Tuesday, the court took up the issue again, hearing arguments over the constitutionality of a Washington, D.C., handgun ban. The fundamental question is whether the first half of the amendment restricts the second.
Gun rights advocates argue it does not. The words "the right of the people" clearly establish an individual right, and the government may not prevent people from owning weapons.
Defenders of the D.C. ban and other limitations on gun ownership argue the words "a well regulated militia" and "security of a free state" do establish context for a collective right. States may regulate because guns belong in the hands of state militias, not necessarily all citizens.

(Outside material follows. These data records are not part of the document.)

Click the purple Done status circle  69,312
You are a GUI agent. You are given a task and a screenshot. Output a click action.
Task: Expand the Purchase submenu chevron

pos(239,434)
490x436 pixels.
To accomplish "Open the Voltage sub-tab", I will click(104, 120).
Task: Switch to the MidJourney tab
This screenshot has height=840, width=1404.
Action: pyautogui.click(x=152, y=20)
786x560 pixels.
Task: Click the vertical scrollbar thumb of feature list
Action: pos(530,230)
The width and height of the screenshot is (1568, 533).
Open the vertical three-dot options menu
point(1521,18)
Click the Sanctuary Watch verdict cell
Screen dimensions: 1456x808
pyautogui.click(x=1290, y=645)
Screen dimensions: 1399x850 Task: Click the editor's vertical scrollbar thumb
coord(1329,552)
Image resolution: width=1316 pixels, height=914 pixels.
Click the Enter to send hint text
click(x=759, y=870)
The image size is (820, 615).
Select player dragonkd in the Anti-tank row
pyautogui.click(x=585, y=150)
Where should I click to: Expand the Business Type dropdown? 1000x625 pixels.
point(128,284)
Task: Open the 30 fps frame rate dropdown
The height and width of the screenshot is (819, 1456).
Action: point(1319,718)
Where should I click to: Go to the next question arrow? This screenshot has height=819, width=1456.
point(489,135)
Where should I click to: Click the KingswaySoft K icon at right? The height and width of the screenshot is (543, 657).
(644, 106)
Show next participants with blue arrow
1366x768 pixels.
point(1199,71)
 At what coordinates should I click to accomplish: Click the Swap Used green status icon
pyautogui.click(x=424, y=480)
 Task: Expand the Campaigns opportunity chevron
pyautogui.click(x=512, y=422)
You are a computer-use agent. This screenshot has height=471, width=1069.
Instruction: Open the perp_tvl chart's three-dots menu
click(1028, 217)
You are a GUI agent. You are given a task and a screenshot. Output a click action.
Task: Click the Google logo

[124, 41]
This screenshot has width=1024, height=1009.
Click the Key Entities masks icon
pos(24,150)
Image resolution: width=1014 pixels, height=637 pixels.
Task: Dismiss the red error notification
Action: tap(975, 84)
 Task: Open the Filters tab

Thank the Founders for writing an ungrammatical amendment. Even the Bush administration can't agree on what it means. The White House's official position supports limitations; the vice president, however, backs unfettered individual access.
Courts, even the Supreme Court, may not just ignore parts of the Constitution.
Uphold the handgun ban
Like it or not, the militia language is in there, and it shapes the meaning of the Second Amendment. The writers plainly envisioned regulation by states -- and the District of Columbia counts as a state in the case currently before the court. They sought to prevent the federal government from subverting state militias when providing for the common defense.
If a state's lawmakers determine that safety overrides handgun ownership, that is their right, and it is one the Supreme Court should uphold.
Wise state lawmakers would strike a balance between the legitimate individual reasons to own a weapon -- hunting, self-protection, historic collection, etc. -- and the broader good of the community that demands some controls over a potentially deadly item.
The Supreme Court will likely not go to either extreme. As justices search for compromise, they should heed the danger of an indecisive majority opinion. Gun ownership is a contentious issue that causes tremendous divisiveness and anger among Americans. The nation needs a firm decision if only so the lower courts have clear guidance in future cases.